# About this exercise
Copy the rows from the beginning down to the line with "The image size is (1200, 675).". In each of those lines, change "screenshot" to "screen capture" and keep everything else the same.

# Information shown
== Segment start ==
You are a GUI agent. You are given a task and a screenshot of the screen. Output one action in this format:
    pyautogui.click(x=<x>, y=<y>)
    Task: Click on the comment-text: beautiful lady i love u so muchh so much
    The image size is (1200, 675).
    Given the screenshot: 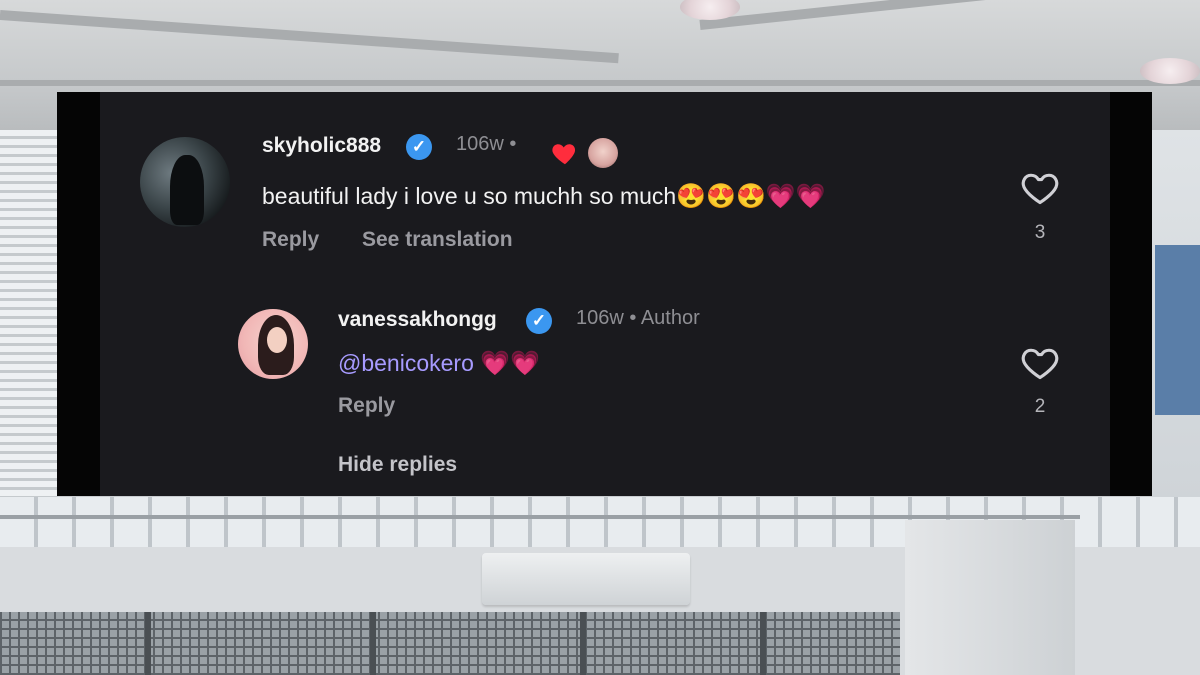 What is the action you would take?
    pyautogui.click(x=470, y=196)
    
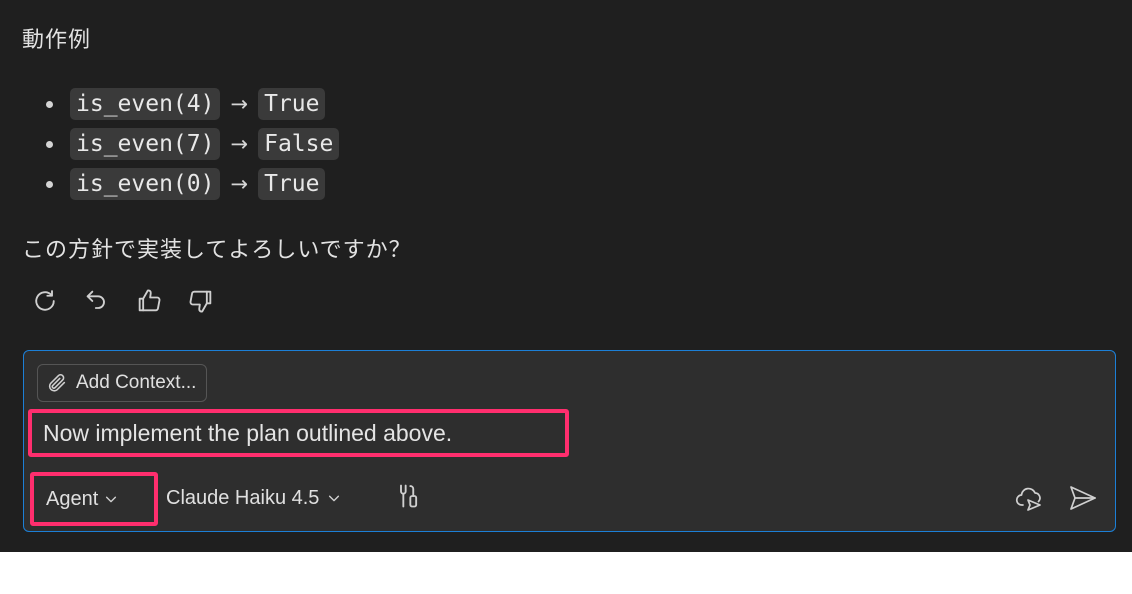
== Segment end ==
# Task answer
You are a GUI agent. You are given a task and a screen capture of the screen. Output one action in this format:
    pyautogui.click(x=<x>, y=<y>)
    Task: Click on the comment-text: beautiful lady i love u so muchh so much
    The image size is (1200, 675).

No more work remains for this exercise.